**AIM OF THE EXERCISE**
Please repeat exactly the lines below from the one containing "Task: Click the Configuration shield icon" down to the one containing "Given: Click 提醒发送 for the 20:53 message", both included, and nothing else.

**DATA EXTRACTS**
· · · · ·

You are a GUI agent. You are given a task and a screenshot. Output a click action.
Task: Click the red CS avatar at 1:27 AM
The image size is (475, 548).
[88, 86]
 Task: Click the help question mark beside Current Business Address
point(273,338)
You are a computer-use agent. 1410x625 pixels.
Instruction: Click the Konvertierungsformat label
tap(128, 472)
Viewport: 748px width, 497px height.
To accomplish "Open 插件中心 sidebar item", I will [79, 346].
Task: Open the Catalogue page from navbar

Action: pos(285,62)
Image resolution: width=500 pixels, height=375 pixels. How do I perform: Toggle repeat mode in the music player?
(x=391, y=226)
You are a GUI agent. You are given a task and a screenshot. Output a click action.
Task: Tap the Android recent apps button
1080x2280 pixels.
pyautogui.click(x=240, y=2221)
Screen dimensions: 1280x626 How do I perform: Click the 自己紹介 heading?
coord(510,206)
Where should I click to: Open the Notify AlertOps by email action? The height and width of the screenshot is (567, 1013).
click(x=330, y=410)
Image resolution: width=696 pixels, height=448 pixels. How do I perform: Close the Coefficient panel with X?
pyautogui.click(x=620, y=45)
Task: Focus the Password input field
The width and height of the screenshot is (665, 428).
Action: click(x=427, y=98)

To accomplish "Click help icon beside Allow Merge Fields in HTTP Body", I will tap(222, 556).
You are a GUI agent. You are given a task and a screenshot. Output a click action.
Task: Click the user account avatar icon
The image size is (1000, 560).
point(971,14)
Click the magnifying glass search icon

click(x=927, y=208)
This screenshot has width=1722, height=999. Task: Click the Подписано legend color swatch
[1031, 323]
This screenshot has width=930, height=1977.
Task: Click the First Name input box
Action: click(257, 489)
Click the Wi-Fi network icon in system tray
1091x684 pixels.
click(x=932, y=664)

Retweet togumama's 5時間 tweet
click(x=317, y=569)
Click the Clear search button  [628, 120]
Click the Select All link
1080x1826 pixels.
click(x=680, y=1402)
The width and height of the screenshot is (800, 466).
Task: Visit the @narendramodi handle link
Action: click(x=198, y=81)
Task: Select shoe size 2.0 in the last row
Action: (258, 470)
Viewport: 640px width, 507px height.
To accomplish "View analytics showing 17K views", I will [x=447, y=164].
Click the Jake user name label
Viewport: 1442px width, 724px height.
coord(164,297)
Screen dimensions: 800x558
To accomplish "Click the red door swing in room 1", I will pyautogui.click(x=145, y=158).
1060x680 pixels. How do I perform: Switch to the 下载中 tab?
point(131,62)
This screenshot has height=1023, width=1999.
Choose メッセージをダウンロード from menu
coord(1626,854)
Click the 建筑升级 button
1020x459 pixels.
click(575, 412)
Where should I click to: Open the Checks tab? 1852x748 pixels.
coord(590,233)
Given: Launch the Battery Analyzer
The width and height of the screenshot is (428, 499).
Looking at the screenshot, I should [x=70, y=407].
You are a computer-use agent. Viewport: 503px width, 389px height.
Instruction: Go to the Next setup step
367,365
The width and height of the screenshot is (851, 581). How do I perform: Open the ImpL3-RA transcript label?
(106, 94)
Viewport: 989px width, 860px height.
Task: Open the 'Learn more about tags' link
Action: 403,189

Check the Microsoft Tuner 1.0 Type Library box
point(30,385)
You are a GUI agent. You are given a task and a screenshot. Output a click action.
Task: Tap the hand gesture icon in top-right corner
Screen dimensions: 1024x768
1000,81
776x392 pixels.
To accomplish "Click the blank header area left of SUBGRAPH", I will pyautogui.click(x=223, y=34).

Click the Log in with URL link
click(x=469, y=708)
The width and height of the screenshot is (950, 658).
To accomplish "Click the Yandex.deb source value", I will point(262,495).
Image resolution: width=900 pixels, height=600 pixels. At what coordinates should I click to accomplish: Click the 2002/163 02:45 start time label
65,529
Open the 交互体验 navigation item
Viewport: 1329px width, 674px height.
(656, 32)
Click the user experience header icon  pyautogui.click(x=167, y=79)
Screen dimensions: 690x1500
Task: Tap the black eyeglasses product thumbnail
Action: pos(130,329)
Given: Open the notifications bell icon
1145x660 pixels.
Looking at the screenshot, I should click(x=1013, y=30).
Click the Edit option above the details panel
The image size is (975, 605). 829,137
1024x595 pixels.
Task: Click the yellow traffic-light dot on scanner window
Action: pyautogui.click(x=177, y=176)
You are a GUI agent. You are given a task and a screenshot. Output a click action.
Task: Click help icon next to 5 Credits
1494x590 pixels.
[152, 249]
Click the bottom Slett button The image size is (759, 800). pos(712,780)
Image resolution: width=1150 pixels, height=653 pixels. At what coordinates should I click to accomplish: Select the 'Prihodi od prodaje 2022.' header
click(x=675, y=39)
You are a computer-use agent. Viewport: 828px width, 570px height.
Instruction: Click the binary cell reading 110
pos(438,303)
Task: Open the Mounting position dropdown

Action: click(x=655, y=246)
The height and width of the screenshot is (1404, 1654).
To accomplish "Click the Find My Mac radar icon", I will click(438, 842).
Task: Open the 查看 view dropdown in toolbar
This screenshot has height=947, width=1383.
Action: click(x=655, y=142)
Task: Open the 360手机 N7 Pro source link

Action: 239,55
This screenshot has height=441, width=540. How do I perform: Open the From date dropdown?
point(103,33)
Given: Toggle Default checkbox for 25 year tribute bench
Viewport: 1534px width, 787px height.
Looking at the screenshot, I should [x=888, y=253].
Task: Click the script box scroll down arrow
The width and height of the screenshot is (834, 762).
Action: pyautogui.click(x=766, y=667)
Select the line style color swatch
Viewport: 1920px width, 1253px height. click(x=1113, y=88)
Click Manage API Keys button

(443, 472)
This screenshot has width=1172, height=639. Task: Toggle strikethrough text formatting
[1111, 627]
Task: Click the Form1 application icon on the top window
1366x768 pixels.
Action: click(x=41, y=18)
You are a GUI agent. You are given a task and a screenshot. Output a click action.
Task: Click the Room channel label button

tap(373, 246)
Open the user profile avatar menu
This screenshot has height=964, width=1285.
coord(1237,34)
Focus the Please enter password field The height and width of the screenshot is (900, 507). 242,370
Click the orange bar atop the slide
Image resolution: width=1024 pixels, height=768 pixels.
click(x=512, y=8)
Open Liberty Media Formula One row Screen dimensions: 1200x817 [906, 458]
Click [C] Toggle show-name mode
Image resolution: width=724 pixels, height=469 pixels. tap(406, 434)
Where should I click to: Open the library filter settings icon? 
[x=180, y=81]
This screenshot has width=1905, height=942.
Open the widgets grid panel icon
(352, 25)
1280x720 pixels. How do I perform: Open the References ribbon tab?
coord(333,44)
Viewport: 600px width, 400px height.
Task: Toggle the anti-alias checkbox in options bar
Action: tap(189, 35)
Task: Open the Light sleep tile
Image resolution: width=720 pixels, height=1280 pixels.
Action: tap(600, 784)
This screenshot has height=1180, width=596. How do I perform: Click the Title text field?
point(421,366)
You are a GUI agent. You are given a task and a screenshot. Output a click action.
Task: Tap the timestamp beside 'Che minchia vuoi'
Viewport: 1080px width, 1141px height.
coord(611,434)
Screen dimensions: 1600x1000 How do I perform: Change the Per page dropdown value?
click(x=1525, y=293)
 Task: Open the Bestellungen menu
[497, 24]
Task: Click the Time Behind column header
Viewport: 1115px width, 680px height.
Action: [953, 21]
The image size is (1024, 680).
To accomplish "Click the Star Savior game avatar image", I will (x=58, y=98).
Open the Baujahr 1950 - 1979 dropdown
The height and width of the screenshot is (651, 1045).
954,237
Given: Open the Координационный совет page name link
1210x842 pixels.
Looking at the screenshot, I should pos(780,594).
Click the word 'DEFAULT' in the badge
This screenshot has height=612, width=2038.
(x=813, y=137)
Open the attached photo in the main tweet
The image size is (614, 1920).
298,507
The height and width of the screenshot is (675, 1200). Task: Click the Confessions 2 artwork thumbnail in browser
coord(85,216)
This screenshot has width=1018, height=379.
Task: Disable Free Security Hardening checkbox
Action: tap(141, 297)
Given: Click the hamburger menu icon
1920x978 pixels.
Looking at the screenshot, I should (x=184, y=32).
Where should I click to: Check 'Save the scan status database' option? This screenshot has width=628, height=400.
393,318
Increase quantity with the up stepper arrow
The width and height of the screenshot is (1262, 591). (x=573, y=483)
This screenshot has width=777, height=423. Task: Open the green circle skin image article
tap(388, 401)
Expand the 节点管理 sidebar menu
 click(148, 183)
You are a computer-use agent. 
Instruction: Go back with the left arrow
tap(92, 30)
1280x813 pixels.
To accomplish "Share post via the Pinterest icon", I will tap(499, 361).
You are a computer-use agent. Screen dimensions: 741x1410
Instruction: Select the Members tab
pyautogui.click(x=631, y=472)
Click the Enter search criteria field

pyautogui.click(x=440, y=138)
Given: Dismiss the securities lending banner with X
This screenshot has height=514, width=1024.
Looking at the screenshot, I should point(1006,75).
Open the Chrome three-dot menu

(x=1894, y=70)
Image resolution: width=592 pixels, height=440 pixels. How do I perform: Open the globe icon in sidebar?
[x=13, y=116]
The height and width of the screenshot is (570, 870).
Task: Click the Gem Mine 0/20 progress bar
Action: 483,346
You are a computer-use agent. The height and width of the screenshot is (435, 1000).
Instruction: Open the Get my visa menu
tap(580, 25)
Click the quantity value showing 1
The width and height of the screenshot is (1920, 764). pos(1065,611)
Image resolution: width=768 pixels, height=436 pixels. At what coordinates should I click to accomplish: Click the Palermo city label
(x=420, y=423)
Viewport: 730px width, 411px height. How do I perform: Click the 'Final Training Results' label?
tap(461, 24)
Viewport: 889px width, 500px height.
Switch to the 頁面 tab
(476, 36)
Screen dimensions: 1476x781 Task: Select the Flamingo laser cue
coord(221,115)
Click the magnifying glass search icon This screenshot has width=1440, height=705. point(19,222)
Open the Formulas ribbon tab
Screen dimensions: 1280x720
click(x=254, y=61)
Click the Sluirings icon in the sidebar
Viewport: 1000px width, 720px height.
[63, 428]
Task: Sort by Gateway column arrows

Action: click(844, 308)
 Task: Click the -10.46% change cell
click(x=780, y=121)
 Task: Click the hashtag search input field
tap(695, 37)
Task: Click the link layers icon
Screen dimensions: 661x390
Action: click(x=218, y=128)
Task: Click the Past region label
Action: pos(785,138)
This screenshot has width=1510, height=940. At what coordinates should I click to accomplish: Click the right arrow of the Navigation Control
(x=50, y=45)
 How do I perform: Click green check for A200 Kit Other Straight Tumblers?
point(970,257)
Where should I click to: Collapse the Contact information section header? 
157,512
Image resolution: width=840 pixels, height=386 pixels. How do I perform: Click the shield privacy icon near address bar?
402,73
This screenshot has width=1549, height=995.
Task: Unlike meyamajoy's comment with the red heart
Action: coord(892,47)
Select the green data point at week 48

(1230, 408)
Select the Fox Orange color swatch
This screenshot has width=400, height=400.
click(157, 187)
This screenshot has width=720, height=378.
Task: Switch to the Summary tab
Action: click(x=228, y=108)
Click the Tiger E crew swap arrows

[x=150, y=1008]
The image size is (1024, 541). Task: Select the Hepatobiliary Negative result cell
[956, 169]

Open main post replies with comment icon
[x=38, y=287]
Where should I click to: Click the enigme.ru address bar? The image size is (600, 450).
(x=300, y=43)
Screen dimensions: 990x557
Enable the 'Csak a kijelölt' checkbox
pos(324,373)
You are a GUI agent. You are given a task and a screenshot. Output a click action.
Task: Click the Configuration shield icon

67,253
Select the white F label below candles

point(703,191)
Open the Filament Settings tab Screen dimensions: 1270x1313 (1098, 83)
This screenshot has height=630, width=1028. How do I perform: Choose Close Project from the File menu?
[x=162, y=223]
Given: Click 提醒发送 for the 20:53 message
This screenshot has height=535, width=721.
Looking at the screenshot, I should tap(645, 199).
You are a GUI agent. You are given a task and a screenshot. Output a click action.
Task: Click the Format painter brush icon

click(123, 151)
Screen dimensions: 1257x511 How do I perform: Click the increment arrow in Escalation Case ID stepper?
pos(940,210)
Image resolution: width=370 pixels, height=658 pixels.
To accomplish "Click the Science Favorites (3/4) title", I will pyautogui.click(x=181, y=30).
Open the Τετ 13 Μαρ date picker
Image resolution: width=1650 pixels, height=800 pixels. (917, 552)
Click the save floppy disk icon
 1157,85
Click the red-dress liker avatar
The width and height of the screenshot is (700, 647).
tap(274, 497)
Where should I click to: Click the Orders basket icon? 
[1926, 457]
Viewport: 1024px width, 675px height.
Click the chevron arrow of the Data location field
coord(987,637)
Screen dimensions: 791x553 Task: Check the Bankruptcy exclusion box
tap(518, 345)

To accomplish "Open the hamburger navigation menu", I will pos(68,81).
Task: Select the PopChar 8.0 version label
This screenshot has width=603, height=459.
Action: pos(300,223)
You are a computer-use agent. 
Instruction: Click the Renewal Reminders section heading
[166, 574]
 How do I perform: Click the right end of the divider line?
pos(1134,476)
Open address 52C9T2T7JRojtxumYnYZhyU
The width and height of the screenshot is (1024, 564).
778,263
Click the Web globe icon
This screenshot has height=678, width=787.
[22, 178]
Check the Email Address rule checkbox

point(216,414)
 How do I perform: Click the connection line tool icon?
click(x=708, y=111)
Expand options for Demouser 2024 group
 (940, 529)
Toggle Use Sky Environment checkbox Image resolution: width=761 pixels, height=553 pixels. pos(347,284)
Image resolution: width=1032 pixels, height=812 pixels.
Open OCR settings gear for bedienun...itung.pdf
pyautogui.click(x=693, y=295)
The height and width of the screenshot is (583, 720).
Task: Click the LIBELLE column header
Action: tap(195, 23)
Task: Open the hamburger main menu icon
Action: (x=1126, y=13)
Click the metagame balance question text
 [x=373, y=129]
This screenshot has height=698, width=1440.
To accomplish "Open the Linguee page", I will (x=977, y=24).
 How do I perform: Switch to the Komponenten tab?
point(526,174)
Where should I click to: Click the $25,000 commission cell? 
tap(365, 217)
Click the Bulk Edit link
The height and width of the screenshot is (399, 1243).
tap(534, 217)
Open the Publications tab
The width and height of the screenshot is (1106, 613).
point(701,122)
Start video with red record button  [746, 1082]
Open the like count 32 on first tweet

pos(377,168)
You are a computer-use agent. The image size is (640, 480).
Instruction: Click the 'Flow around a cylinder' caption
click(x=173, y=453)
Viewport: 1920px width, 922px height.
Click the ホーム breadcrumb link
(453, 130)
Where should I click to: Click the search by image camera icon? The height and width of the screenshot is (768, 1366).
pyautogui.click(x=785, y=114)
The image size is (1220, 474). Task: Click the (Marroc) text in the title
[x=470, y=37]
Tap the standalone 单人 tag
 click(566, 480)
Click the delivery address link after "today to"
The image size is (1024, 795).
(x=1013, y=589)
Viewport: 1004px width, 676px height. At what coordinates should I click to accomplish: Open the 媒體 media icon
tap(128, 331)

· · · · ·

**RESULT**
Task: Click the Configuration shield icon

67,253
Select the white F label below candles

point(703,191)
Open the Filament Settings tab Screen dimensions: 1270x1313 (1098, 83)
This screenshot has height=630, width=1028. How do I perform: Choose Close Project from the File menu?
[x=162, y=223]
Given: Click 提醒发送 for the 20:53 message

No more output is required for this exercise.